Hadits Munkar
Zaenal Muhtarom
a.
Pengertian
Hadist munkar
berasal dari b.arab, yang menurut ilmu gramatika arab kata munkar berasal dari اسم المفعول dari kata الإنكار
yang berarti kebalikan dari kata الإقرار yang artinya sepakat.
Para ulama mustholah berbeda-beda redaksi
dalam mendefinisikan hadits munkar, sehingga hampir-hampir memberikan
pengertian yang kabur bagi orang yang mengkajinya. Setelah dikaji dengan
seksama, ternyata perbedaan redaksi itu di sebabkan oleh perbedaan maksud
masing-masing kelompok dalam menggunakan istilah itu.[1]
Menurut istilah para ulama mendefinisikan :
- هو الحديث الذي فى إسناده راو فحش غلطه أو كثرت غفلته أو ظهر فسقه.
وهذ التعريف ذكره الحافظ ابن حجر ونسبه لغيره.
Hadist yang dalam sanadnya terdapat
rawi yang sangat jelek hafalannya, banyak kesalahannya, atau nampak sifat
fasiknya. ( definisi ini menurut Ibnu Hajar dan Imam Baiquni).
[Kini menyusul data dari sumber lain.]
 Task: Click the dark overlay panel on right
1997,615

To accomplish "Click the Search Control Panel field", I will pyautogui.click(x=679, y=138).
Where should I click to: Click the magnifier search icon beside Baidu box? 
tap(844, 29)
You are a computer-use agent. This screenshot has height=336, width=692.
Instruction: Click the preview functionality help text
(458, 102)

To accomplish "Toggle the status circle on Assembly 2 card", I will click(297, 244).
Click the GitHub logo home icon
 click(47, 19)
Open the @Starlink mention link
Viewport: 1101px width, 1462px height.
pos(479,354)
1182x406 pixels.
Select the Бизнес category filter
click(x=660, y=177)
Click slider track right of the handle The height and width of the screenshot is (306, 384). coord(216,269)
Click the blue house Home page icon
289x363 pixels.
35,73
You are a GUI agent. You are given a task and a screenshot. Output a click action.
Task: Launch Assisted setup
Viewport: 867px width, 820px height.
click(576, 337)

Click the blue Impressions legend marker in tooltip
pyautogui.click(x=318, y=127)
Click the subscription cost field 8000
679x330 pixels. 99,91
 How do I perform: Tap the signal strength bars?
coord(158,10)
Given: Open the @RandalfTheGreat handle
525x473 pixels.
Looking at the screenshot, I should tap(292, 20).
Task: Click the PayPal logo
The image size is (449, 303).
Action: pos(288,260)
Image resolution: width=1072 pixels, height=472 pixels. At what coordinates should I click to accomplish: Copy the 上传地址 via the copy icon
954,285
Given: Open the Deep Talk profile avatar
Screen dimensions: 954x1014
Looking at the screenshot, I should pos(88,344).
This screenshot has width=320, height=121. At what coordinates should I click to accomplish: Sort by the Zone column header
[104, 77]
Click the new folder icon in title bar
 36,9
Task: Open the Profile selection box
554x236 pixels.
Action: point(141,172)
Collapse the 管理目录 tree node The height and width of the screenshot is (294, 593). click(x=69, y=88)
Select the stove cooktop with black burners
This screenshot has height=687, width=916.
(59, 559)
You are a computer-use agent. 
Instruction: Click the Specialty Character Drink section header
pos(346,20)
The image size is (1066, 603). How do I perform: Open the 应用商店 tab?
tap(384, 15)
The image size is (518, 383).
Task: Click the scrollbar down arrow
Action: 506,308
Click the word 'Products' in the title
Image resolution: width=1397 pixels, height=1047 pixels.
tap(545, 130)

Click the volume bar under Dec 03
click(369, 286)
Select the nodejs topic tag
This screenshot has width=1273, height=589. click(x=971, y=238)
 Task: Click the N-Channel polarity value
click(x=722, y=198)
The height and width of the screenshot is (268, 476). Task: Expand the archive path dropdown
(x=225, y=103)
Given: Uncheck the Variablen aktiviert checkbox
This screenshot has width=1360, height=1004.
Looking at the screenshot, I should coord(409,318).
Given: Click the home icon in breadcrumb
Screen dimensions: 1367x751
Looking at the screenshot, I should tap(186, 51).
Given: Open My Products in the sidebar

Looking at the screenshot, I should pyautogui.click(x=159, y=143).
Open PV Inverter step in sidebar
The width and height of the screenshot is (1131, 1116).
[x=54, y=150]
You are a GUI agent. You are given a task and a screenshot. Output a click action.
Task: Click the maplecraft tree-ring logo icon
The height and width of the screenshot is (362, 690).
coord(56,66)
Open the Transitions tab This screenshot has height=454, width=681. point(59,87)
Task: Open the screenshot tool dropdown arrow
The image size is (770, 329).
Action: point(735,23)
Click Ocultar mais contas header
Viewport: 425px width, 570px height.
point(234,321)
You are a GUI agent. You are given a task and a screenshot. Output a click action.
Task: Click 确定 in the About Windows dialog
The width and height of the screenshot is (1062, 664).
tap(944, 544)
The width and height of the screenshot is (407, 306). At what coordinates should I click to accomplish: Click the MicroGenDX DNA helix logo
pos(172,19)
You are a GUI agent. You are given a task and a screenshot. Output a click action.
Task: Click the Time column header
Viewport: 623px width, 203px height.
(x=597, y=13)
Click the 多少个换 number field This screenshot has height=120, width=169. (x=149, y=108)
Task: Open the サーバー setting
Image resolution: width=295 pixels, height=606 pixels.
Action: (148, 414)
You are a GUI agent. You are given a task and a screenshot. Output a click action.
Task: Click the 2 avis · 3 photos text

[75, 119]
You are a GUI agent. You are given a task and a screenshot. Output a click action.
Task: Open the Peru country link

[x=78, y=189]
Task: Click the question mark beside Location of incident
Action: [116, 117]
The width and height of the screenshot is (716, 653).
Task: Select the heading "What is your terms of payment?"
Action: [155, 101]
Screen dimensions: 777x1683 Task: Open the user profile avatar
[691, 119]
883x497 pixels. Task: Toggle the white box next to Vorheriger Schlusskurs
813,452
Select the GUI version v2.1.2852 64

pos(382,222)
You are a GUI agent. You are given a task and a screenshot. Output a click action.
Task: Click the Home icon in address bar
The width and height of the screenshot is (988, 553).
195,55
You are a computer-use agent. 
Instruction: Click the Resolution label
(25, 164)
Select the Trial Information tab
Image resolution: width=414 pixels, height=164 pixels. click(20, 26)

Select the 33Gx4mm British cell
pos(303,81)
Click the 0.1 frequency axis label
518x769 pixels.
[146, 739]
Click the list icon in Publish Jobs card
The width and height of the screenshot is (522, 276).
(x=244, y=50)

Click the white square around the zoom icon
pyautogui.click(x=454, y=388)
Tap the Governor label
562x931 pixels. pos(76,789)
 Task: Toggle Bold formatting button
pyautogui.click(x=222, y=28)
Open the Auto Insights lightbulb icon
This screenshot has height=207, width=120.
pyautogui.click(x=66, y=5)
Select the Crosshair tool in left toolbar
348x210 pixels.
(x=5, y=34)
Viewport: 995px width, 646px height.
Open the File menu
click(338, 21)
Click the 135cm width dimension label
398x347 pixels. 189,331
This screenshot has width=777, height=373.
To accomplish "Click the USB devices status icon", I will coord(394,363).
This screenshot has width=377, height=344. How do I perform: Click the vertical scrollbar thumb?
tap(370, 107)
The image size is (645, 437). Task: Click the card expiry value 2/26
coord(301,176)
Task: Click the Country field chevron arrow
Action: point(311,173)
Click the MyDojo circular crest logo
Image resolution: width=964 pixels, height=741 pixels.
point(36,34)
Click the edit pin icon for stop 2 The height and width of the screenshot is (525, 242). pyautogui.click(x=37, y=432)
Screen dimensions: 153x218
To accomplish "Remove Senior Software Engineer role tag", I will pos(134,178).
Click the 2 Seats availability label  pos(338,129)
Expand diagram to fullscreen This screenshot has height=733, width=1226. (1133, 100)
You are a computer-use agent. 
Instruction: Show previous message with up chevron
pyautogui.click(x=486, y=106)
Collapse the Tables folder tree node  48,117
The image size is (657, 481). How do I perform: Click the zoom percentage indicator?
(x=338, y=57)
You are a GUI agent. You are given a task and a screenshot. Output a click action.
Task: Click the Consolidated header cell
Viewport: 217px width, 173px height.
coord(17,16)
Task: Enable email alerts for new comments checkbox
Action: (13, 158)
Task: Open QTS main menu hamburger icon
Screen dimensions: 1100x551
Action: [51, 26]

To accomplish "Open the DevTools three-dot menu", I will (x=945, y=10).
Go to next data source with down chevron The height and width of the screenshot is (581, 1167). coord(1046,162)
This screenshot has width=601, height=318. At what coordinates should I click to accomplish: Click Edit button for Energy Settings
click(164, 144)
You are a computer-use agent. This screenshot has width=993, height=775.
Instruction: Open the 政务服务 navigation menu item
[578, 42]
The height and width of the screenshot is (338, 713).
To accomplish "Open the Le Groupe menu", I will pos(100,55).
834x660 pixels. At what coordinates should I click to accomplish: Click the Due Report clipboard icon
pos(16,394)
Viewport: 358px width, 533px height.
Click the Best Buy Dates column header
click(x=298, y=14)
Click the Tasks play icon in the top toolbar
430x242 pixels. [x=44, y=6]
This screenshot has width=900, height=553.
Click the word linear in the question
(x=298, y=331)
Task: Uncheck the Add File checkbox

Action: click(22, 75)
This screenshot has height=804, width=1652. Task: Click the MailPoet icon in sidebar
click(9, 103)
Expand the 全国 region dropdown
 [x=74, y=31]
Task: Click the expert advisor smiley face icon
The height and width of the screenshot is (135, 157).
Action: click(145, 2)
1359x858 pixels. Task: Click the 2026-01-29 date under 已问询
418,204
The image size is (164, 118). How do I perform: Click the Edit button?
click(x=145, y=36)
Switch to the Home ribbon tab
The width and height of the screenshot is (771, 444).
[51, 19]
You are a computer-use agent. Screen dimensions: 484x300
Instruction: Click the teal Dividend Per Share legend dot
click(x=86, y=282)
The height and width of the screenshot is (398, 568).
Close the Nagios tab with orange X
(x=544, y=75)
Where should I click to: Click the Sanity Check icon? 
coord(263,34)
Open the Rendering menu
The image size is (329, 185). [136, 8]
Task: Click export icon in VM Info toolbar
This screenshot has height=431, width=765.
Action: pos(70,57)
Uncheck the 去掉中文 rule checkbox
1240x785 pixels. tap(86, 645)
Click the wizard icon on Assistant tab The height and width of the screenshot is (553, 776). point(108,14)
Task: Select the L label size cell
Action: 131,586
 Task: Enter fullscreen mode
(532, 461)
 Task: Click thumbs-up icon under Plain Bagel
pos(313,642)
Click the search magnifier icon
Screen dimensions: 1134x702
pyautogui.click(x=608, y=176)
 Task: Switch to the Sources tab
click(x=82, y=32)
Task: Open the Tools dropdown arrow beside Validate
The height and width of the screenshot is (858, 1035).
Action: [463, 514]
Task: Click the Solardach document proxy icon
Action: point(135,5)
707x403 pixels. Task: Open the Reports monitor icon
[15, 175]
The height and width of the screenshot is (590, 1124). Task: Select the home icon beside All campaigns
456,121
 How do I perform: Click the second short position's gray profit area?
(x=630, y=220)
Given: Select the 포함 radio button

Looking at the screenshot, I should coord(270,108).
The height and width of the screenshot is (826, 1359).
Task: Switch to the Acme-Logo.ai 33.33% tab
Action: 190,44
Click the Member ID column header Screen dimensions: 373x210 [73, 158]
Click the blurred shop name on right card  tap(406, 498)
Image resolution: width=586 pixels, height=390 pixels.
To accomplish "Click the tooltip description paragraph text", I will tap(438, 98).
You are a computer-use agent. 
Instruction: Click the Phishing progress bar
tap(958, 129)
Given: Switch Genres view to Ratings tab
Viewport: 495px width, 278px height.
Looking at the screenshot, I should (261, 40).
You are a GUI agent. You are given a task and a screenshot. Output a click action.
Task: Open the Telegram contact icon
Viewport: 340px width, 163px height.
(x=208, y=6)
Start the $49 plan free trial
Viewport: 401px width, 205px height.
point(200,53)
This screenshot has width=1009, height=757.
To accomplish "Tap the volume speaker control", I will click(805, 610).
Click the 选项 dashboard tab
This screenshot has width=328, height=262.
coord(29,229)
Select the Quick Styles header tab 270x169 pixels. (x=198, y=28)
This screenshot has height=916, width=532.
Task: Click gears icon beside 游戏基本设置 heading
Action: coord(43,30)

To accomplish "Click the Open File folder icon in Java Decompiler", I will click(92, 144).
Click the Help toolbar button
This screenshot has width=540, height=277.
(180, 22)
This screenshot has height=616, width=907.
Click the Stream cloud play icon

- هو ما رواه الضعيف مخالفا لما رواه الثقة. وهذا التعريف هو الذي ذكره
الحافظ ابن حجر واعتمده.
Hadis yang diriwayatkan oleh
rawi yang dhaif dan bertentangan dengan rawi yang terpercaya. (Ibnu Hajar dan
Al-Suyuthi).[2]
هو الحديث الذى ينفرد بروايته مَن فخش غلطه او كثرت غفلته أو بيّن
فِسقه بغير الكذب.
‘’hadits yang menyendiri dalam
periwayatan, yang diriwayatkan oleh orang yang banyak kesalahannya yang bukan
karena dusta.[3]
المنكر هو الغريب، الذي لا يحتمل تفرد من انفرد
به، وهو مردود حتى لو فُرض أن له شواهد من جنسه، فإنه لا يرتقي إلى درجة الحسن،
وذلك لأن الضعف فيه متناهي، والتعريف الأول هو الذي مشى عليه الحافظ ابن حجر رحمه
الله في كتابه نخبة الفِكر.
‘’hadis munkar ialah gharib, yang tidak mencakup
sendiri dari menyendirinya, adapun hadis munkar itu ditolak sehingga sekiranya
ditetapkan sesungguhnya hadis munkar mempunyai jenis-jenis saksi, sesungguhnya
hadis munkar tidak bisa dikembangkan ke derajat hasan, karena sesungguhnya
dhaif itu sangat dilarang, dan adapun pengertian yang pertama itu sudah
dijelaskan oleh Ibnu Hajar semoga Alloh merahmatinya di dalam kitab nakhbatul
fikar .[4]
أن أصل المعنى في المنكر هو الخطأ
‘’sesungguhnya asal hadis munkar itu
adalah salah.[5]
b. ciri hadis munkar
hadis
munkar mempunyai ciri berupa lengah dan banyak salah dua istilah yang sangat
berdekat-dekatan artinya. Lengah biasanya terjadi dalam penerimaan al-hadis,
sedangkan banyak salah terjadi dalam menyampaikan al-hadits. Adapun yang
dikehendaki dengan fasik, ialah kecurangan dalam amal, bukan kecurangan dallam
i’tiqad, sebab curang dalam i’tikad disebut bid’ah dan ini masuk dalam
pembicaraan hadits dhaif, yang karena rawinya orang pembuat bid’ah.
Definisi
hadits munkar di atas, tidak mensyaratkan bahwa suatu hadits dikatakan munkar
itu harus ada perlawanannya, yaitu berlawanan dengan hadits yang diriwayatkan
oleh rawi-rawi yang tsiqoh.
c. perbedaab hadits munkar dengan syadz
1.
syadz rawinya maqbul
2.
munkar rawinya dhaif
Keduanya
ini diketahui bahwa sesungguhnya syadz dan munkar saling berkaitan di dalam
syarat-syarat pertentangannya, dan keduannya berbeda bahwasanya syadz rawinya
maqbul akan tetapi kalau munkar rawinya dhaif. Ibnu hajar berkata: sungguh
suatu kelalaian bagi orang yang mengatakan bahwa keduanya sama.
d. contoh
عن حبيب بن حبيب وهو اخو حمزة بن حبيب الزيات المقرئ عن ابي اسحاق عن
العيزار بن حريث عن ابن عباس عن النبي قال: من اقام الصلاة و آتى الزكاة وحج البيت
و صام وقرى الضيف دخل الجنة. ( ابن أبي حاتم )
‘’Artinya: Dari
Hubaiyib bin Habib, ia ini saudara bagi Hamzah bin Habib az-Zai-yat al-Muqri’’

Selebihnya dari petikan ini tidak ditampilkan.